Almost 10 years on from its implementation, James Bentley examines the case law that has developed since Section 69 of the Enterprise and Regulatory Reform Act 2013 was introduced and offers comment on how employers’ liability claims might be analysed going forwards.

If I recall rightly, prior to its implementation almost a decade ago, Section 69 of the Enterprise and Regulatory Reform Act 2013 heralded reams of analysis and commentary from PI practitioners on ‘both sides of the aisle’ (as it were). Most had settled on the view that the change would only abolish cases that relied upon ‘strict liability’, such as Stark v Post Office [2000] EWCA Civ 64. The reasoning was that the Regulations still carried with them the possibility of criminal sanctions. The orthodox view at the time therefore was – if breach of the Regulations was (in principle) a breach of the criminal law, it logically followed that it would constitute a breach of duty in negligence also. If the Defendant was in breach of the criminal law, that would ipso facto constitute negligence. Wouldn’t it?
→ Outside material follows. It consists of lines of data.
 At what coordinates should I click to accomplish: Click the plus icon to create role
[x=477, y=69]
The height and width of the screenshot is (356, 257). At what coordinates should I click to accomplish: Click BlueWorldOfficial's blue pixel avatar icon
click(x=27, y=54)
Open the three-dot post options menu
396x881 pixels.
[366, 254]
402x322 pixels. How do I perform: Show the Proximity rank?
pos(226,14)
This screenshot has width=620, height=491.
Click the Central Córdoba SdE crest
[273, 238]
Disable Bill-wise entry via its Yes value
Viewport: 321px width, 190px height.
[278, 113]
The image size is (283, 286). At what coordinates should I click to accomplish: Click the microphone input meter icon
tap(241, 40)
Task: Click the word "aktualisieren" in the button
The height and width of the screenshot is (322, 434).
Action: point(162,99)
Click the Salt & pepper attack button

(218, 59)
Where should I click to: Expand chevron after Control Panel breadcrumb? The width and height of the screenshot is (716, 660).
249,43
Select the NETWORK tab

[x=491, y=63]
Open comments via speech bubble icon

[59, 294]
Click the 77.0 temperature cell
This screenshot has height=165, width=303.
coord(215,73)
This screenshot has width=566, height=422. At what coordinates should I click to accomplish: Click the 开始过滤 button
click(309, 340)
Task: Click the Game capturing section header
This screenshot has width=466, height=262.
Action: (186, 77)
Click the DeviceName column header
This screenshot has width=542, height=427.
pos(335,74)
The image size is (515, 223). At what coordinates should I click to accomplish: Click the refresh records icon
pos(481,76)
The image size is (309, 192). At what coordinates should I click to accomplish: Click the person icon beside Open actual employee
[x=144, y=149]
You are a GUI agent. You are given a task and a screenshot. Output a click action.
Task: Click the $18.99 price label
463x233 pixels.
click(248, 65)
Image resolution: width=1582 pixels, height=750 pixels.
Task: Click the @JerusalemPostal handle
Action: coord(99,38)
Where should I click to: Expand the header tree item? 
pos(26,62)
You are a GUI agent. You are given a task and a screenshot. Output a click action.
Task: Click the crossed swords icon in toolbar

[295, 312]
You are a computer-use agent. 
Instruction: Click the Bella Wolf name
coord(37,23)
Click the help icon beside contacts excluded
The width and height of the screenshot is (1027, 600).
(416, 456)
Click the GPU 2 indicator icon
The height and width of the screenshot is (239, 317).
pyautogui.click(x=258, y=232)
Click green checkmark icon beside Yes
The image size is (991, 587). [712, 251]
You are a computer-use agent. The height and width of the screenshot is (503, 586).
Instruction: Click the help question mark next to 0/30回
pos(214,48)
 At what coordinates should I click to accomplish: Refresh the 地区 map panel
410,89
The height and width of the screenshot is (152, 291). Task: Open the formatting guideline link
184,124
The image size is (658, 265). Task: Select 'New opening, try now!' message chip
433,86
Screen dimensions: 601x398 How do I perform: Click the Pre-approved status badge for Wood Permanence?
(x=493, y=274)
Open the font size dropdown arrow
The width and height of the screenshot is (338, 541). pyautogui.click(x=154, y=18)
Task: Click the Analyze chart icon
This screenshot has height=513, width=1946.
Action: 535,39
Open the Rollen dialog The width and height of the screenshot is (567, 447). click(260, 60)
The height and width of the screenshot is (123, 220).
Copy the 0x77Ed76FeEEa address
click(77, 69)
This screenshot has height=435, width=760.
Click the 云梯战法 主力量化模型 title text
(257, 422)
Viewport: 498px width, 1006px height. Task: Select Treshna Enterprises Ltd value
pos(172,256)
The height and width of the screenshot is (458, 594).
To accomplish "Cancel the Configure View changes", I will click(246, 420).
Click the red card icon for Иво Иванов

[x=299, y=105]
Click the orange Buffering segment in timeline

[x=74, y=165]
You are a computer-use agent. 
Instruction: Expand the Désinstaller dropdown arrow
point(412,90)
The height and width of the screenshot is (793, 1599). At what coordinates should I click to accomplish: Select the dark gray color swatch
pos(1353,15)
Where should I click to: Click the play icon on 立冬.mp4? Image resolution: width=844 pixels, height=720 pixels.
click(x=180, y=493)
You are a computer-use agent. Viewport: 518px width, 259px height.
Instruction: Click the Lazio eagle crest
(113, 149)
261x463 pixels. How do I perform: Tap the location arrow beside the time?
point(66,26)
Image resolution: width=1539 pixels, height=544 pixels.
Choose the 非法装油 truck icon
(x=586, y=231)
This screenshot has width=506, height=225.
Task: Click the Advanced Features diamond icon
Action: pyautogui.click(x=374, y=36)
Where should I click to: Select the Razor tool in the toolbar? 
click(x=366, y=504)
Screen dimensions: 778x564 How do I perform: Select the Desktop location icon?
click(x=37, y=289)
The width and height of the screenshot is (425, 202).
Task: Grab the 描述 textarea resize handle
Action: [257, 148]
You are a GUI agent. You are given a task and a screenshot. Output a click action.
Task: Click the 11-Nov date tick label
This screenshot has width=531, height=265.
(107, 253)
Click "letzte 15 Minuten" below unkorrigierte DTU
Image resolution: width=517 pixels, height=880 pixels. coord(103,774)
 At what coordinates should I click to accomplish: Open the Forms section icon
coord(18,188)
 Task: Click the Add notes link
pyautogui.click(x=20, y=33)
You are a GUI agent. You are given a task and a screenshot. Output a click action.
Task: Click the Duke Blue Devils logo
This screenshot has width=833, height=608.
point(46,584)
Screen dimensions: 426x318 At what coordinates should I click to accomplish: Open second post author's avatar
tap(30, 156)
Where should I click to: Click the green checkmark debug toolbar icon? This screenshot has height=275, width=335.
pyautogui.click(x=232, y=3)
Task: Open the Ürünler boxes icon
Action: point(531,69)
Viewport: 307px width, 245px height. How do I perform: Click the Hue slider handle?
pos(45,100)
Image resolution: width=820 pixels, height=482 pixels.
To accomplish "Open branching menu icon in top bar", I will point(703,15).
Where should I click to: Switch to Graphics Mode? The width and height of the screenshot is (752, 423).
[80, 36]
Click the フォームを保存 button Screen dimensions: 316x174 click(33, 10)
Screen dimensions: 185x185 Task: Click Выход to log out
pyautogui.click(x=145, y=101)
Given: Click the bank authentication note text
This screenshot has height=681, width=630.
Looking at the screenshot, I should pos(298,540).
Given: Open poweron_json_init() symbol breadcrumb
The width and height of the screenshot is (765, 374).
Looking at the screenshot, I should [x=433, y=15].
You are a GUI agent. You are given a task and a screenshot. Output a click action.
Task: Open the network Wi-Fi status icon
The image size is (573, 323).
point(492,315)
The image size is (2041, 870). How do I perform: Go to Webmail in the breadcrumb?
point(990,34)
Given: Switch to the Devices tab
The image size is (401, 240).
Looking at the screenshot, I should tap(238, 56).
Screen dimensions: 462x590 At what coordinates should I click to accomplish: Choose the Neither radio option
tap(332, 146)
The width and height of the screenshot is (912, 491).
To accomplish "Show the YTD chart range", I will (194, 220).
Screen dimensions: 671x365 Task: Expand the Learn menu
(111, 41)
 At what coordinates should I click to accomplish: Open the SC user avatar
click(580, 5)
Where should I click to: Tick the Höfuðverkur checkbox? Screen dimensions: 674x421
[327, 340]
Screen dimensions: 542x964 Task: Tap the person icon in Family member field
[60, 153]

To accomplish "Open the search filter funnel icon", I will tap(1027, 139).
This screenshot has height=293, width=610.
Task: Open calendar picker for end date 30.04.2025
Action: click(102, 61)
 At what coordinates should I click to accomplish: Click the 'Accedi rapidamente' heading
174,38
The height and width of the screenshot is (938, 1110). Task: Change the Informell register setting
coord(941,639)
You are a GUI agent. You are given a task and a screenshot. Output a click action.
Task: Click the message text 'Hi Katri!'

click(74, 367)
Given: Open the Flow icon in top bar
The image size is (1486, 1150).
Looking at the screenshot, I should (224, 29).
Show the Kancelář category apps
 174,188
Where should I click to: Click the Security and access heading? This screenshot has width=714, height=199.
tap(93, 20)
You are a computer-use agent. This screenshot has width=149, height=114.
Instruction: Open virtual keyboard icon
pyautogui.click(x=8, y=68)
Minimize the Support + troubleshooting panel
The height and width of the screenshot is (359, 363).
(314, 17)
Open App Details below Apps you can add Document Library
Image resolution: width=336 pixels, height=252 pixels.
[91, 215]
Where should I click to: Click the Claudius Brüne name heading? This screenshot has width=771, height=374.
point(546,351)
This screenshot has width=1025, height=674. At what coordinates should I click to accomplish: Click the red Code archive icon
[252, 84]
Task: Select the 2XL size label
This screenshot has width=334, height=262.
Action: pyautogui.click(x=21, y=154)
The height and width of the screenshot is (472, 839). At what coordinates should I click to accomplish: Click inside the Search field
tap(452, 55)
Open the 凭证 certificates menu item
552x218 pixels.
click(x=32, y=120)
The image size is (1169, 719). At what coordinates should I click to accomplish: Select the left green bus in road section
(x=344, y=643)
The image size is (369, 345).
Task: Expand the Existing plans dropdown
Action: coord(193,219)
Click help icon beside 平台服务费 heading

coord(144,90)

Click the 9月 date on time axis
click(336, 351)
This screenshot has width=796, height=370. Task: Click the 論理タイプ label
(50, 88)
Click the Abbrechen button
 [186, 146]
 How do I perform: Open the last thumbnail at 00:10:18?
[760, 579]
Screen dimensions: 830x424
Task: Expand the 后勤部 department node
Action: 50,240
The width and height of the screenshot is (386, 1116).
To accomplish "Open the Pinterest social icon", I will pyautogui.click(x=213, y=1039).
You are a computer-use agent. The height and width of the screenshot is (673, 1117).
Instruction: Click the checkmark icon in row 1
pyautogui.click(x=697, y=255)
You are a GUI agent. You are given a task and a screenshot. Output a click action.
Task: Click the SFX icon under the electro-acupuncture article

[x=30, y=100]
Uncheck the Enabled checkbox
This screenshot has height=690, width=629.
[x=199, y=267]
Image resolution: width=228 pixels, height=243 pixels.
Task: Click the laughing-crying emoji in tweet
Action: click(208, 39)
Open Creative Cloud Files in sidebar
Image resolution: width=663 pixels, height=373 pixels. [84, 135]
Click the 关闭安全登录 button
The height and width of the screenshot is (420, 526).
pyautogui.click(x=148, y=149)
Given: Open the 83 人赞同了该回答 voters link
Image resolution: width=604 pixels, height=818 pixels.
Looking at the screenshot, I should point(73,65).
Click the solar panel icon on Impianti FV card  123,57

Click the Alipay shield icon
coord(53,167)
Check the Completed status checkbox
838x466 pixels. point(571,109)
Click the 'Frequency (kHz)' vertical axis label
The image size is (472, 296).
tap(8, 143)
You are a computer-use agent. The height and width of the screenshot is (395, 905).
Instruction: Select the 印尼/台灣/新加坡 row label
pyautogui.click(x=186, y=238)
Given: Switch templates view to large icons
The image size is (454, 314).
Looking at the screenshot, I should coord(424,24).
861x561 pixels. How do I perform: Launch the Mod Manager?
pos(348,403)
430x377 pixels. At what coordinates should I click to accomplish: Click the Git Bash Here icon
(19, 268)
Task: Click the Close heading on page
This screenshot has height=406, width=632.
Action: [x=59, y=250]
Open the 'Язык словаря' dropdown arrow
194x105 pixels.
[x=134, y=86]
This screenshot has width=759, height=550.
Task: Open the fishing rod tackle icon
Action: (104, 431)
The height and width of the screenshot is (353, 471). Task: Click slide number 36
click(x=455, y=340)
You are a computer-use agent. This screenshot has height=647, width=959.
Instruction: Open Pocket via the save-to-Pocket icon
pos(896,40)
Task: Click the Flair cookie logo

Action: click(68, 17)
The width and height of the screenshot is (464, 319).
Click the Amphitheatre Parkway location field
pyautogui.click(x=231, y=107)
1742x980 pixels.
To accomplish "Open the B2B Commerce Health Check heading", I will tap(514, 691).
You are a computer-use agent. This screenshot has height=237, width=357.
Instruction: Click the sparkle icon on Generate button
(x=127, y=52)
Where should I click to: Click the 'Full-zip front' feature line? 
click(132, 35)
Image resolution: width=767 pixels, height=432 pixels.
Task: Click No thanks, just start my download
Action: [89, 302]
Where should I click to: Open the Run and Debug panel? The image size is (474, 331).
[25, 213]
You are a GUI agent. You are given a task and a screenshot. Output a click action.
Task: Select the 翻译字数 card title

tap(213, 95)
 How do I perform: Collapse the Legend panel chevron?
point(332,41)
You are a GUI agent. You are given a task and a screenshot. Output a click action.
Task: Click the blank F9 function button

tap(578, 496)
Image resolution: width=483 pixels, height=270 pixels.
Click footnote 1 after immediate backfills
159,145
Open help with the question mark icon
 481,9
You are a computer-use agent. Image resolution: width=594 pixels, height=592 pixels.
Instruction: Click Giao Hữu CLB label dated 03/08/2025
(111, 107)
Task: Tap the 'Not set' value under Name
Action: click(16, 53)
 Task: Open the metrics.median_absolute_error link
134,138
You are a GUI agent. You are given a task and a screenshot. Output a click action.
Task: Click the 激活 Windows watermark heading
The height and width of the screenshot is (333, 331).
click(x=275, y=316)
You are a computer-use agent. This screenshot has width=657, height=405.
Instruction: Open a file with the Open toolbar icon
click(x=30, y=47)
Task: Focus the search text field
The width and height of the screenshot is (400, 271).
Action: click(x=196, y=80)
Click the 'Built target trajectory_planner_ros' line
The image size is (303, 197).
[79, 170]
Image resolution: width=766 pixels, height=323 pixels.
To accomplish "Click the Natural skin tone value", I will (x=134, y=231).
In stark contrast to the volume of commentary on the issue, the interplay between the Regulations and the common law has still not been explored by the Court of Appeal, let alone by the Supreme Court. However, at the High Court level, there has been a smattering of cases which have grappled with the topic. This article seeks to divine what the position might now be almost 10 years on from the implementation of Section 69 of ERRA 2013.

The case law

Save for those which have made only a passing reference to Section 69 (normally because it was agreed that breach in the particular case would constitute negligence), there are 4 cases which are worthy of discussion.

Cockerill

In chronological order, let’s start with Cockerill v CXK Ltd and [2018] EWHC 1155 (QB).

In that case the Claimant was visiting unfamiliar premises whilst at work. She walked through an open doorway and fell down a 7-inch doorstep. It was said that the fact that the door was open was a breach of duty, and that more should have been done to warn her of the step, by way of signage, lighting etc.

The Claimant relied upon Regulation 3 (1) of the Management (Health and Safety at Work) Regulations 1999 (the duty to risk assess), and Regulation 12 (1) and (2) of the Workplace (Health, Safety and Welfare) Regulations 1992 (ensuring that the floor/traffic route was of suitable construction, and that it shall not be so uneven or slippery so as to expose any person to a risk to his/her health and safety).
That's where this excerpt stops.